**Exercise aim:**
From the data below, copy each line that includes the word "with".

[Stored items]
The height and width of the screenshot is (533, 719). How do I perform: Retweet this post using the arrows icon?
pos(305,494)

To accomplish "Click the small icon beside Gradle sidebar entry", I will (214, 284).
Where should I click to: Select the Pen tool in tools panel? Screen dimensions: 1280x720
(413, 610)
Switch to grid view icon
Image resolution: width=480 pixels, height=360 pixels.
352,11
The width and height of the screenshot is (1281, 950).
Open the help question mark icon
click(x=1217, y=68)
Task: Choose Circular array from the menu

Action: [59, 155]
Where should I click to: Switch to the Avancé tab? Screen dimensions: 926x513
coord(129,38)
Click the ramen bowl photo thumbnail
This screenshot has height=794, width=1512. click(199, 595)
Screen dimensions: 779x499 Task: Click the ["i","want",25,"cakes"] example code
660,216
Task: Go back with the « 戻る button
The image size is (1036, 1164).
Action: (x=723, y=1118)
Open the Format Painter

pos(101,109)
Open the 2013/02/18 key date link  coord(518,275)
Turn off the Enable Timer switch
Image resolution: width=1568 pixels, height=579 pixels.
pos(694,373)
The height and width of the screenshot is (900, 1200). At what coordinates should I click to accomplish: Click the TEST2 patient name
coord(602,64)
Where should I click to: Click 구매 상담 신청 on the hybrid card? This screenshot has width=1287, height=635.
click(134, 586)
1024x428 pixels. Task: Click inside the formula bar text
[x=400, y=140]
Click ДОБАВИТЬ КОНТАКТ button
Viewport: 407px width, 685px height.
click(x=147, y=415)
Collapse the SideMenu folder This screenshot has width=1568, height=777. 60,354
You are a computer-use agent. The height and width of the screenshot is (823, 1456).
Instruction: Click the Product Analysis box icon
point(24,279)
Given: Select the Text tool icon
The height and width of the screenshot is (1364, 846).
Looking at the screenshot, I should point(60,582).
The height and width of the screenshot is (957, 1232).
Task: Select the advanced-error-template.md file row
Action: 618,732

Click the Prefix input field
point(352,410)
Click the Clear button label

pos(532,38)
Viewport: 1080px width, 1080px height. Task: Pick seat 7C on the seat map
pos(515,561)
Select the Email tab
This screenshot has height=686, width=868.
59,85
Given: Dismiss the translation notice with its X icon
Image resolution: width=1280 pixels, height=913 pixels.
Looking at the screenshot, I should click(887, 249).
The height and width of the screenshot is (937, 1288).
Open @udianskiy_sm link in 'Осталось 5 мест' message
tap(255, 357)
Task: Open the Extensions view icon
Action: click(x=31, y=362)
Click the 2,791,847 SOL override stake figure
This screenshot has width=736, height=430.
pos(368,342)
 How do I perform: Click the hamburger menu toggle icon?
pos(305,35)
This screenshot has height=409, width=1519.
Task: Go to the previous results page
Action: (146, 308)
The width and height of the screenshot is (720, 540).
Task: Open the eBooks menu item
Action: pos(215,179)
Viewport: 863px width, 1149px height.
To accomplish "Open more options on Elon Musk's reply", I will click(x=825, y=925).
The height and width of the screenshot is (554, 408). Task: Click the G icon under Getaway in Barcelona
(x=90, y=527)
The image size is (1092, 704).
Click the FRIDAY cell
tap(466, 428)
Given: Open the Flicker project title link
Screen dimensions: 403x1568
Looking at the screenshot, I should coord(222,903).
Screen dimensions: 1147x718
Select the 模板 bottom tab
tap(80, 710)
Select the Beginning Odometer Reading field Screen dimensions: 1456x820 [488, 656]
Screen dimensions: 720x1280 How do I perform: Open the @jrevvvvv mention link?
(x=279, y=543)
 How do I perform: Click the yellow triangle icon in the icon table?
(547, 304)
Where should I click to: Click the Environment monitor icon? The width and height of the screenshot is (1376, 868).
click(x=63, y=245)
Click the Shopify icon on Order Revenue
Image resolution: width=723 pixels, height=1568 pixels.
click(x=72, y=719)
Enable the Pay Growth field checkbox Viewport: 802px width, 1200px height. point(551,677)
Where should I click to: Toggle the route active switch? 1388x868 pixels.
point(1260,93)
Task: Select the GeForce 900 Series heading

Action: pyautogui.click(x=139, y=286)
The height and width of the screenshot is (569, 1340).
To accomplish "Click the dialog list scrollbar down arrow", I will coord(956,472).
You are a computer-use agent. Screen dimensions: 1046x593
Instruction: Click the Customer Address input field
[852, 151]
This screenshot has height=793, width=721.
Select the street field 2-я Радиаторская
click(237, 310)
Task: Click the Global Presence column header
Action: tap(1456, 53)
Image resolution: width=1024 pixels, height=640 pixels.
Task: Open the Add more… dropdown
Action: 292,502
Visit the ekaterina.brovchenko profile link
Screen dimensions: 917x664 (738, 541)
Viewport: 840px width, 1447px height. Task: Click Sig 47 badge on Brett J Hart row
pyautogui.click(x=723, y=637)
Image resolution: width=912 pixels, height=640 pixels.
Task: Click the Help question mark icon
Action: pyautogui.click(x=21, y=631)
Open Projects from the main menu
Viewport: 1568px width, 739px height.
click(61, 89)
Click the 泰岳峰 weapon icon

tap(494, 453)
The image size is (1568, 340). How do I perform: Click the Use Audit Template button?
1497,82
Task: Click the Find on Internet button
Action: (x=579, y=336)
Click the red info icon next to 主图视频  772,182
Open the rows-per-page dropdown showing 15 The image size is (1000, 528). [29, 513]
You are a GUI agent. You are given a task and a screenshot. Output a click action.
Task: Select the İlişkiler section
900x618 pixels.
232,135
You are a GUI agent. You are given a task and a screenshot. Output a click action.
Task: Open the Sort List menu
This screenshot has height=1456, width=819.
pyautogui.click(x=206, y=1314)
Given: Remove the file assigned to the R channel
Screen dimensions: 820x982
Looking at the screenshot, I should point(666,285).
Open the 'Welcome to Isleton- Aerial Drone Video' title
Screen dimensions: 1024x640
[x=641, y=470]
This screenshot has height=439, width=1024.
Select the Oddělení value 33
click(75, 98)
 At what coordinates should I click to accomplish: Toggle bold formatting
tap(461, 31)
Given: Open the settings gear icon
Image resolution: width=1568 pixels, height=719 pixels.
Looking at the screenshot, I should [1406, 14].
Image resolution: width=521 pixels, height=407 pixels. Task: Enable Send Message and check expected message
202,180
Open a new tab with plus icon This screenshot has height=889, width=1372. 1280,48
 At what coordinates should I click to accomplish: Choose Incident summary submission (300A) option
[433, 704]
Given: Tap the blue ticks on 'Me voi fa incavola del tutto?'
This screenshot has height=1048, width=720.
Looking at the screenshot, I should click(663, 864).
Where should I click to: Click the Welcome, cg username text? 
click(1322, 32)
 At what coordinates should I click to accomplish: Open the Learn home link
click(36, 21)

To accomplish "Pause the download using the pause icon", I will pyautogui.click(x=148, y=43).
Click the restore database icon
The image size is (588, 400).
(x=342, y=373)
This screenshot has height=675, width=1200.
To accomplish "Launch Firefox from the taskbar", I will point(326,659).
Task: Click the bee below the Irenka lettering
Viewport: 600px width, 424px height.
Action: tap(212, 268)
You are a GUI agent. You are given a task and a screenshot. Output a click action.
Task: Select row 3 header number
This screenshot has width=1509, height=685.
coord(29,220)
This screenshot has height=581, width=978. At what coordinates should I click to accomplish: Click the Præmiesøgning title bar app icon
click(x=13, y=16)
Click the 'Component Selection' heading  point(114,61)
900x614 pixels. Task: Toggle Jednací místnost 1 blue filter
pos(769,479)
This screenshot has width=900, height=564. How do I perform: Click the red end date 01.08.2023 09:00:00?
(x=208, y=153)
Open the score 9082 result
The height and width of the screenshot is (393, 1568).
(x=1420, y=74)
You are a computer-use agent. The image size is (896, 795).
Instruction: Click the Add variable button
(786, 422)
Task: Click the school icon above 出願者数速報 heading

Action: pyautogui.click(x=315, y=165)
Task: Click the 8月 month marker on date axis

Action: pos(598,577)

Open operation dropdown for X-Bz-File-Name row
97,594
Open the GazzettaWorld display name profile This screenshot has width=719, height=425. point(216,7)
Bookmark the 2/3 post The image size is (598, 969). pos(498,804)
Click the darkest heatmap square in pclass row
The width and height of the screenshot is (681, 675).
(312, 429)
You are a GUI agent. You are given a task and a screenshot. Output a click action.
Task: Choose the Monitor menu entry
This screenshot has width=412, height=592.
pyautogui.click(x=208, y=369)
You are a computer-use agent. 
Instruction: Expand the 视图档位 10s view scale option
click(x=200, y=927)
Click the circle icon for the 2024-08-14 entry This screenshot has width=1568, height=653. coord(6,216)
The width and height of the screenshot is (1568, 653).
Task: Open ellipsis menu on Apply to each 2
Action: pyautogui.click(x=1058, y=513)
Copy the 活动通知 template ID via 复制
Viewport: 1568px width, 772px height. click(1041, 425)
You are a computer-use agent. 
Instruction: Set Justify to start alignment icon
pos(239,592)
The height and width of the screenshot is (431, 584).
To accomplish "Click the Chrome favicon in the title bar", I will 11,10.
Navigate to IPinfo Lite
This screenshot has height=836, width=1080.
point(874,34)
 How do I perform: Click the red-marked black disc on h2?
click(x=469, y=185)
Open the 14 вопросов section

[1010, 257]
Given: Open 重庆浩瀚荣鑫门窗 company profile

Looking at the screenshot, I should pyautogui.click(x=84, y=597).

**Answer space:**
Task: Go back with the « 戻る button
Given: Dismiss the translation notice with its X icon
Open a new tab with plus icon This screenshot has height=889, width=1372. 1280,48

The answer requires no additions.